• _Records supplied_
────────────────
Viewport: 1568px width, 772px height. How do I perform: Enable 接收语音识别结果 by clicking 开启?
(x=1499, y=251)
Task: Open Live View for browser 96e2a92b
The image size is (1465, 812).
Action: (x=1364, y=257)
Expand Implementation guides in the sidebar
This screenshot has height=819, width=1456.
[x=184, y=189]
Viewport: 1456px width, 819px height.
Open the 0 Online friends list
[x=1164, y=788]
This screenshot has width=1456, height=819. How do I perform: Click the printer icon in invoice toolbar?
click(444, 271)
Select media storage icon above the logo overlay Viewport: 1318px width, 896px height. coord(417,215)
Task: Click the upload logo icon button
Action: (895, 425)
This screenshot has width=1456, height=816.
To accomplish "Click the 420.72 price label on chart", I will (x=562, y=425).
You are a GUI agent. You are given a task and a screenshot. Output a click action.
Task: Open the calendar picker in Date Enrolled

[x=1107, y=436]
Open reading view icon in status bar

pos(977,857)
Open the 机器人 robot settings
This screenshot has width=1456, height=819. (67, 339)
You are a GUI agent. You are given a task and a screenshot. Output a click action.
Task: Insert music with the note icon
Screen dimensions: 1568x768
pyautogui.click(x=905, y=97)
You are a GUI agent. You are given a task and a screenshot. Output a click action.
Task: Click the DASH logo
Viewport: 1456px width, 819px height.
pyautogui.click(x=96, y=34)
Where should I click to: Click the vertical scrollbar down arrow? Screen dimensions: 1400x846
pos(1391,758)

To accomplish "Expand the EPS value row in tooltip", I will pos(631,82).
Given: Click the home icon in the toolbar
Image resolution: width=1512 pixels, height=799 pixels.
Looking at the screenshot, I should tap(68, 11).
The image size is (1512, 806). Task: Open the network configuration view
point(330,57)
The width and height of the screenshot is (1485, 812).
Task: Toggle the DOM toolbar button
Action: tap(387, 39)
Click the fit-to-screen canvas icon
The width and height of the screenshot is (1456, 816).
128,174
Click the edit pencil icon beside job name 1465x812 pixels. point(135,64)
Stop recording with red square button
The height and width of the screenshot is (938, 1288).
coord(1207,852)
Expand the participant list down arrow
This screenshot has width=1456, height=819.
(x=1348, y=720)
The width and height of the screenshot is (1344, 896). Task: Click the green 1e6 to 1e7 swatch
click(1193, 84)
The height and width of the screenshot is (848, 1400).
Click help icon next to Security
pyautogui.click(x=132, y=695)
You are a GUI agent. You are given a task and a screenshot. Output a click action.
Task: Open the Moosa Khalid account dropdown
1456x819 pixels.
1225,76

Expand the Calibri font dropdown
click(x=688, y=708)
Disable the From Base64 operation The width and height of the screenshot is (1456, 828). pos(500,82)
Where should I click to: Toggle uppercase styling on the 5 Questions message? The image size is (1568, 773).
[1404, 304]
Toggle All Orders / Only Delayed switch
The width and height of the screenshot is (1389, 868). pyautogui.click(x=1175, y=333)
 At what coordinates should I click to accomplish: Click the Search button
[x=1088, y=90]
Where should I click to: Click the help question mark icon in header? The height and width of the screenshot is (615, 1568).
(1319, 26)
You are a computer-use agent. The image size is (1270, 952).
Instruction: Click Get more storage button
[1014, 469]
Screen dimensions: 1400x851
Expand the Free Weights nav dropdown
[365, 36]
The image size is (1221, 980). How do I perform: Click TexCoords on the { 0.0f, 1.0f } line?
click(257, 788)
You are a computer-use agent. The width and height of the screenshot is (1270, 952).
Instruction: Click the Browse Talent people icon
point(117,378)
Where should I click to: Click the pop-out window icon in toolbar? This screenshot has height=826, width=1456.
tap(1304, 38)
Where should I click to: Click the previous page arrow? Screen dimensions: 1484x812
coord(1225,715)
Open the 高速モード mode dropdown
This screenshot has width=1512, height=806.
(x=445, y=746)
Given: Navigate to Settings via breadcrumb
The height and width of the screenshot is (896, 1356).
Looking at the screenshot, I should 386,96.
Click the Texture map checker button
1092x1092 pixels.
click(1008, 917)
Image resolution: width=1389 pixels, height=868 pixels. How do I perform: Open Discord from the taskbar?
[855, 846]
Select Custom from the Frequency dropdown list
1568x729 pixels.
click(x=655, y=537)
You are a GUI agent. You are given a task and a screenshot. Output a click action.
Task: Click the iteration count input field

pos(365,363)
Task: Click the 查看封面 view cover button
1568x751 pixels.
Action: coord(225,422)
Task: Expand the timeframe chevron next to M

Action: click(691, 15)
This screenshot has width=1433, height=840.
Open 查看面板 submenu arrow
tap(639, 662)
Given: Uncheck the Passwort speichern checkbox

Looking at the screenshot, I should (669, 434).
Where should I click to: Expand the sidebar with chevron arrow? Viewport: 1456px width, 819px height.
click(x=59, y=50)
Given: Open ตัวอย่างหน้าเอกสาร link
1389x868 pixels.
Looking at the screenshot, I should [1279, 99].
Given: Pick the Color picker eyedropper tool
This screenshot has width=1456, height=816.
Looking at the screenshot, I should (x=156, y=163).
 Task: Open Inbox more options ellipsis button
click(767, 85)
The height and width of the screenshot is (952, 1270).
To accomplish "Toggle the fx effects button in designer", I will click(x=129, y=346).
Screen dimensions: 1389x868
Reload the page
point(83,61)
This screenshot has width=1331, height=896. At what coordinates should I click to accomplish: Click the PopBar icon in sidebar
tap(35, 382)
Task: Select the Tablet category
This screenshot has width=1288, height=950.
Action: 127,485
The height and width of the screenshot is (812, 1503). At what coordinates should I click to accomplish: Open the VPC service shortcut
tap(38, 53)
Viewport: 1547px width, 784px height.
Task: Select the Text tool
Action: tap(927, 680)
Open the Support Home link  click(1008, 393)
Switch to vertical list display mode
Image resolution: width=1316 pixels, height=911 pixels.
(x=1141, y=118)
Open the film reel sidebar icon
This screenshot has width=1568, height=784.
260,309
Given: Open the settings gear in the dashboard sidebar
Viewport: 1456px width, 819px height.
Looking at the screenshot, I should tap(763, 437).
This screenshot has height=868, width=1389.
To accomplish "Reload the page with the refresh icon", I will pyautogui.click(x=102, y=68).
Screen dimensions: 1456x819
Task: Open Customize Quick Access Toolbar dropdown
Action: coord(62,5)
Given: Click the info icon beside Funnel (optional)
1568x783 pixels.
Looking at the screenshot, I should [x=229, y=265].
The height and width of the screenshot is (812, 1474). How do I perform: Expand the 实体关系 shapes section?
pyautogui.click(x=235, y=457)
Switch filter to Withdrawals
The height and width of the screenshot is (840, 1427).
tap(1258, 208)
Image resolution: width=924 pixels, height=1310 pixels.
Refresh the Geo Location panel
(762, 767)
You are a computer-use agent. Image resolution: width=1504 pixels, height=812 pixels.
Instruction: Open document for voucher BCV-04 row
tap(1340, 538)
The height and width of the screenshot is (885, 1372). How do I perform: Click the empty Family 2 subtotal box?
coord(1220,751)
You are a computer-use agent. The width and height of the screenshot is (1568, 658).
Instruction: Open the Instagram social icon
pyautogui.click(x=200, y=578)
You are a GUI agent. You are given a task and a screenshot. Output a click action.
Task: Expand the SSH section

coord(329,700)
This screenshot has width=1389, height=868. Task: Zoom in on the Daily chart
────────────────
• _Exercise objective_
Whenever a line in the entries above includes the word "mode", pull that line out.

• _Exercise response_
Open the 高速モード mode dropdown
Switch to vertical list display mode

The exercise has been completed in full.